A Canadian mining company wants Alaska to finance a private industrial road in the Brooks Range of northern Alaska and the State intends to lead the charge through the Alaska Industrial Development and Export Authority. The Ambler road rears its head again after former Gov. Bill Walker released funds to complete the project’s environmental review before leaving office in November.
The proposed 220-mile road would skirt rural villages and connect the “Ambler Mining District” with the Dalton Highway and Fairbanks, going through state and tribal lands and Gates of the Arctic National Park and Preserve.
It would be essentially a 200-plus-mile long driveway subsidized by the State of Alaska to benefit an undercapitalized Canadian mining company.
Interior communities oppose the road
Many of the communities that would be most impacted by the road and mine oppose the project because of the risk of industrial contamination and the impact on access to traditional hunting and fishing grounds.
Numerous communities and groups have passed resolutions in opposition, including nine tribes: the Native Village of Allakaket, the Native Village of Alatna, the Native Village of Rampart, the Kobuk Traditional Council, Huslia Tribal Council, Evansville Tribal Council, Ruby Tribal Council, and Louden Tribal Council (Galena), and Native Village of Kotzebue.
Evansville, Inc., the City of Bettles, the City of Ambler, and Tanana Chiefs Conference, a nonprofit consortium of 42 federally recognized tribes from Interior Alaska, also passed resolutions against the project. The Western Arctic Caribou Herd Working Group also recently voted 17-1 to oppose the road.
Millions spent on BLM’s Environmental Impact Statement
Before leaving office, Gov. Bill Walker released $3.6 million to complete the Environmental Impact Statement—money he had put on hold when first in office because of the state’s financial crisis. Now, with a new Governor in office, one who told mining companies that Alaska was now “open for business,” the Alaska Industrial Development and Export Authority and the Bureau of Land Management intend to quickly push through the project.
AIDEA has presented a proposal to permit, finance and construct the 220-mile, $300-million road through publicly funded bonds, and claims it can pay it back through tolls from companies exploring and mining for copper and other precious metals.
The proposed project is a boondoggle in the making.
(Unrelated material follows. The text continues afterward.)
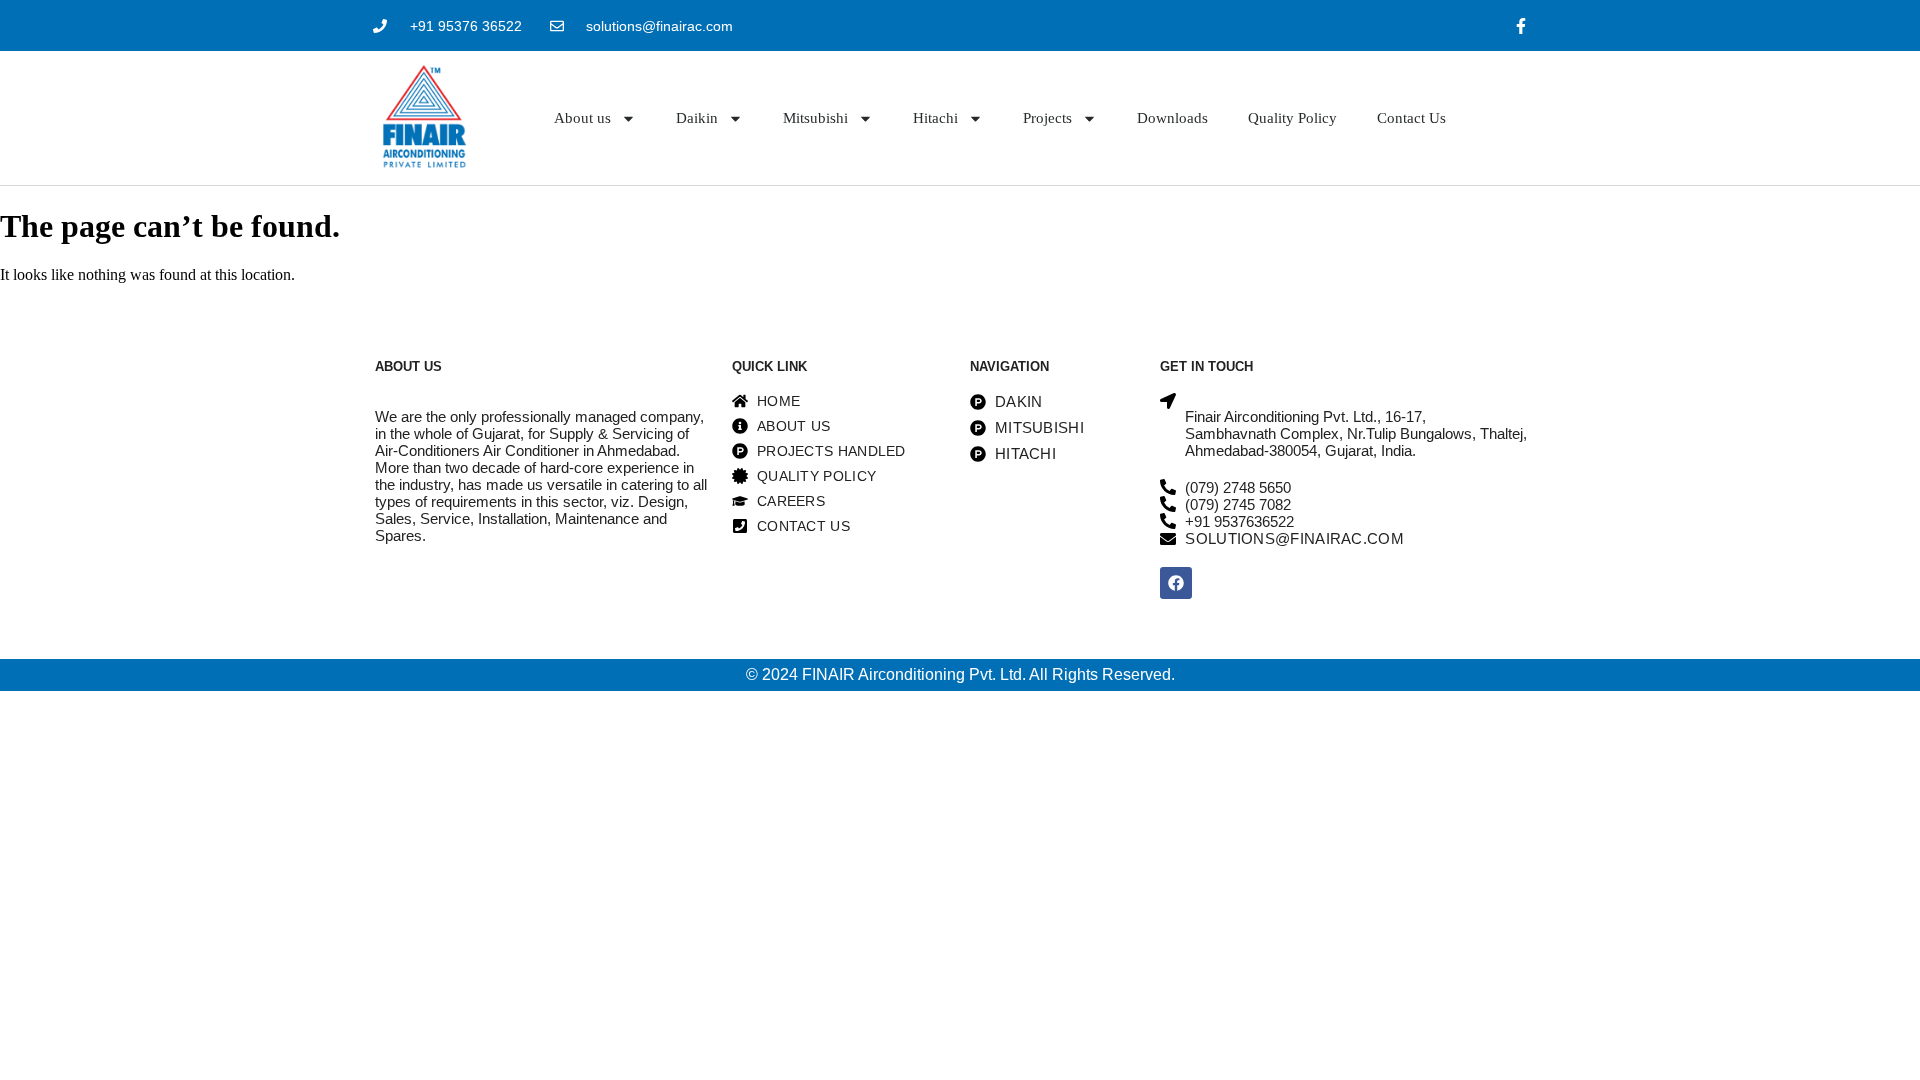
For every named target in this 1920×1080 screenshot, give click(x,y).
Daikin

AIDEA’s proposal fails to safeguard the lands, waters, wildlife and people of the region, and it fails to substantiate how the state will get paid back.
Inadequate and hasty proposal
AIDEA’s proposal lacks details, substantiation, or regard for the people who already live in the area.
The lack of details and thorough analysis in AIDEA’s proposal is pervasive:
- The proposal fails to provide necessary information regarding permafrost and soil conditions in the area or to show how and where mitigation measures will be employed to stabilize permafrost and soil.
- The proposal fails to provide information on dust control for the industrial gravel road.
- The proposal fails to estimate the probability of fuel, chemical, or ore spills, or provide a plan for dealing with them.
- The proposal fails to address water quality, quantity, and other hydrologic impacts to the area.
- The proposal fails to address protecting fish, plant life, wildlife, and marine life, including threatened and endangered species.
- The proposal claims it will provide jobs without recognizing the rural and traditional way of life that does not rely on cash economies and wages.
- The proposal fails to address the impact of industrial activity on hunting, fishing, and the nutrition and health of the people in the region.
- The proposal fails to show that it can safeguard the Western Arctic Caribou Herd, the main source of food and culture for people in the region, or to recognize that a decrease in access to traditional food decreases the quality of life of people in the region and has far-reaching economic, cultural, and other impacts.
Now that BLM has funding, it expects to put out a draft EIS for public review and comment sometime in 2019, possibly in the summer—right when Alaskans from impacted communities will be hunting caribou.